RomeTo Rome With Love
At this point, Woody Allen’s themes are so familiar that the attendant jokes in this omnibus feature set in the eternal city arrive pre-digested. He miscasts himself as a retired record producer who, while meeting his future son-in-law in Rome, decides to promote the boy’s father as the next Pavarotti, though the man can only sing in the shower. The one-note gag is good, but Allen’s presence undermines the jollity with his relentlessly sour demeanor. The other stories provide diminishing returns. Jesse Eisenberg as an architecture student taking life lessons from a ghost-like mentor (Alec Baldwin) as he cheats on his girlfriend (Greta Gerwig) with her visiting actress friend (Ellen Page) is so far past its sell-by date it curdles on contact with the screen. Roberto Benigni does all the heavy lifting in a skit about an unexceptional man who becomes a celebrity, and the cautionary tale about a newlywed forced to pretend a whore (Penelope Cruz) is his wife is so undercooked you wonder if the Italian was ad libbed. To Rome With Love succeeds as little more than a quirky travelogue. In English and Italian. (photo: Gravier Prod.
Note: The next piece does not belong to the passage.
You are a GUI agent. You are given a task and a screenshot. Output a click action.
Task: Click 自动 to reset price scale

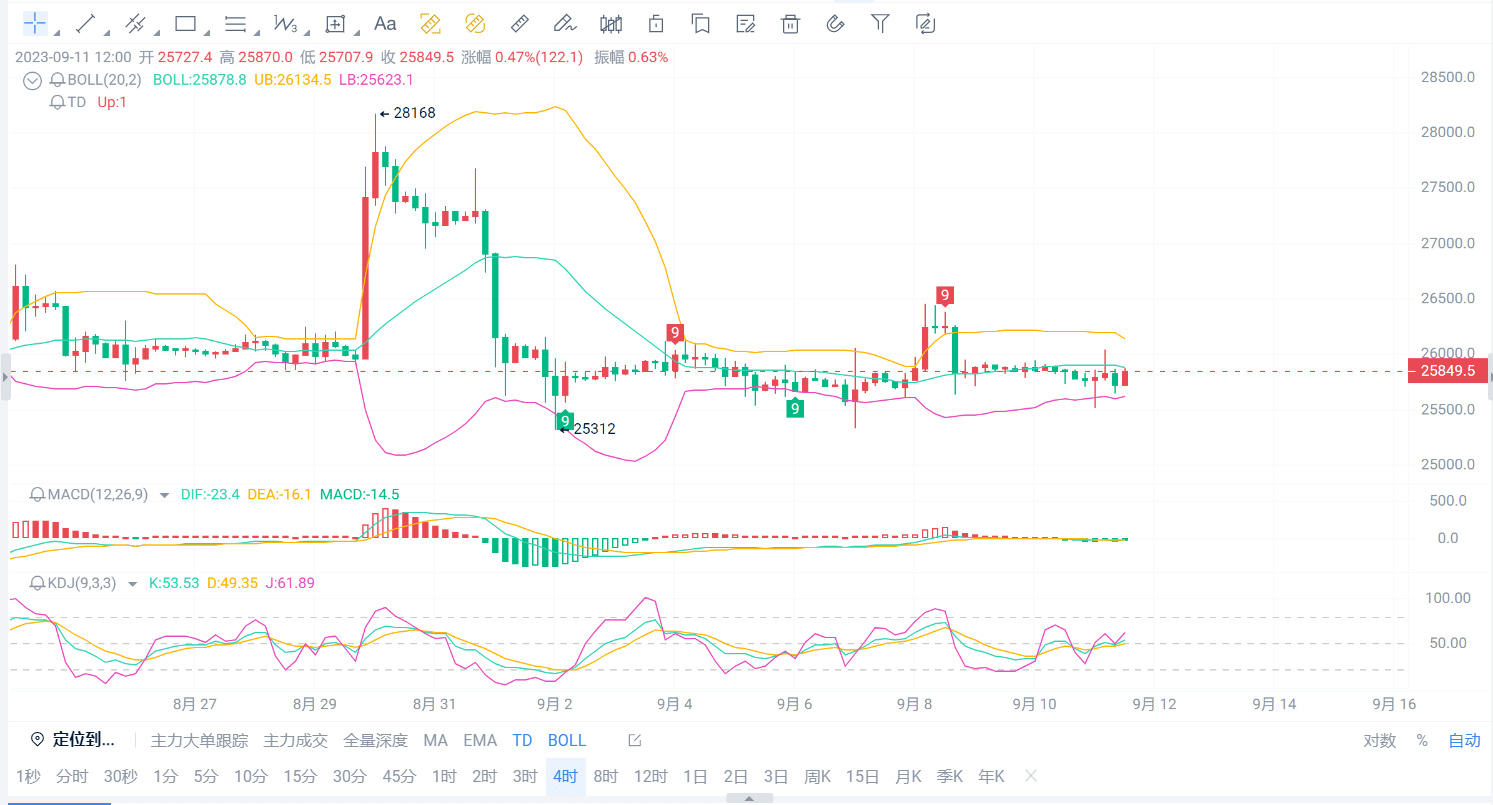point(1462,740)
Inc.)

werewolfA Werewolf Boy
Yet another Korean melodrama predicated on the appeal of impossible love, A Werewolf Boy occasionally flirts with something more significant but in the end comes across as a failed attempt to create a Twilight-like cult of personality. Told in flashback, the story takes place in the 60s at a rural resort where teenage Suni (Park Bo-young) has relocated for health reasons with her impoverished family. The dandified asshole of a landlord (Yoo Yeon-seok) immediately draws a bead on the girl but her attentions are soon commandeered by a boy (Song Joong-ki) who is discovered in the barn. Incoherent and uncivilized, he was raised as a wolf as part of an experiment left over from the Korean War. Suni tries to civilize him, and an unbreakable bond is formed between that the landlord endeavors to sunder any way he can. Jo Sung-hee’s soft-focus direction and the rustic production design make for an effective romantic fantasy that is interrupted rudely every so often by surges of political intrigue and savage violence. It’s three different movies vying for dominance. In Korean. (photo: CJ E&M Corp.)